## Task requirements:
Recast the part of the records that opens with the line containing "Where should I" and closes with the line containing "click(1250, 130)" as a numbered list, skipping any blank lines. Leave the pictures out of your answer.

## Data shown:
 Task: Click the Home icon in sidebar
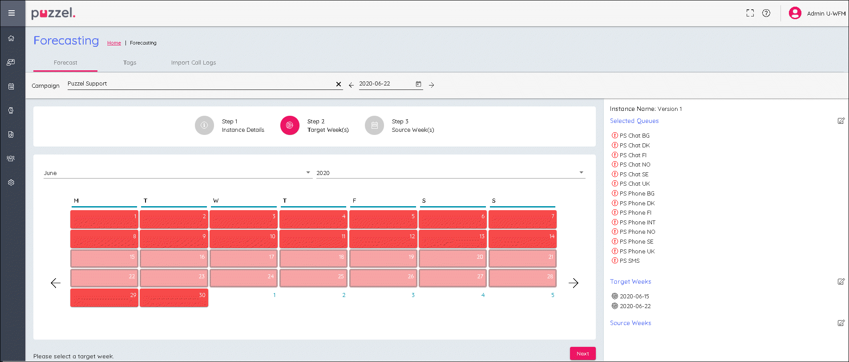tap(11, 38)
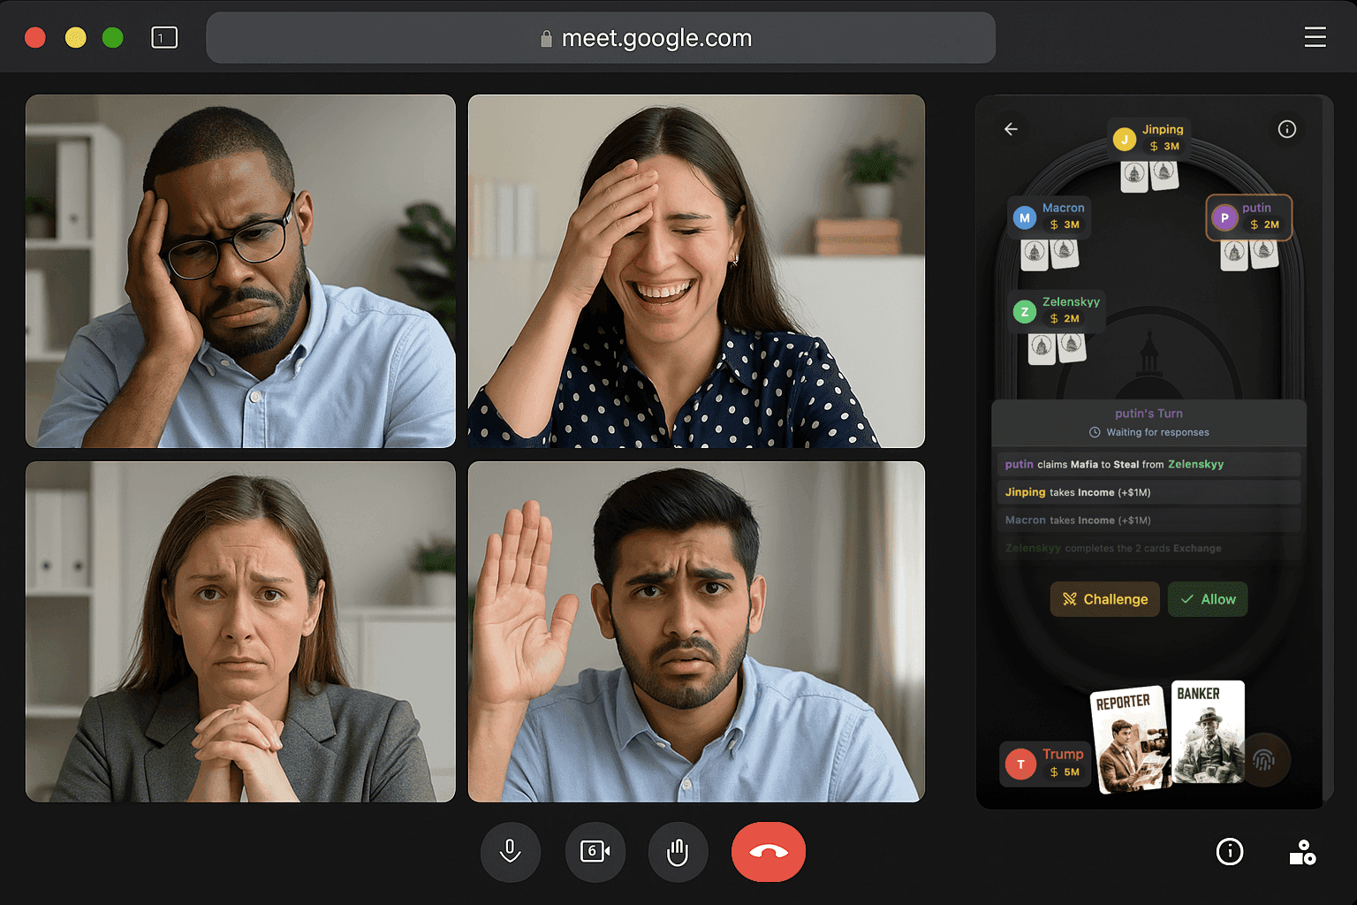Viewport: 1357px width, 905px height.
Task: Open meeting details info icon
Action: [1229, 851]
==
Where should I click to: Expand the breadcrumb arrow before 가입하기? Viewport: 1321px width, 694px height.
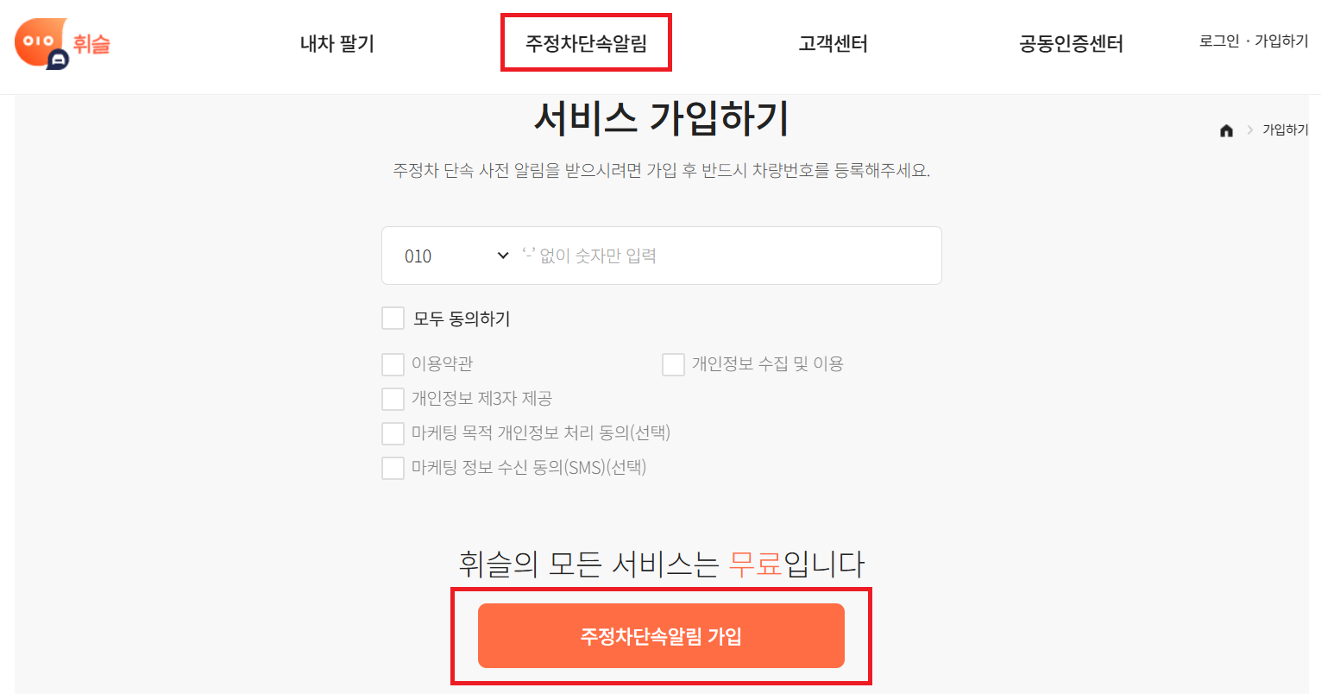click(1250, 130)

## Result of the exercise:
1. Where should I click to: Expand the breadcrumb arrow before 가입하기? Viewport: 1321px width, 694px height.
2. click(1250, 130)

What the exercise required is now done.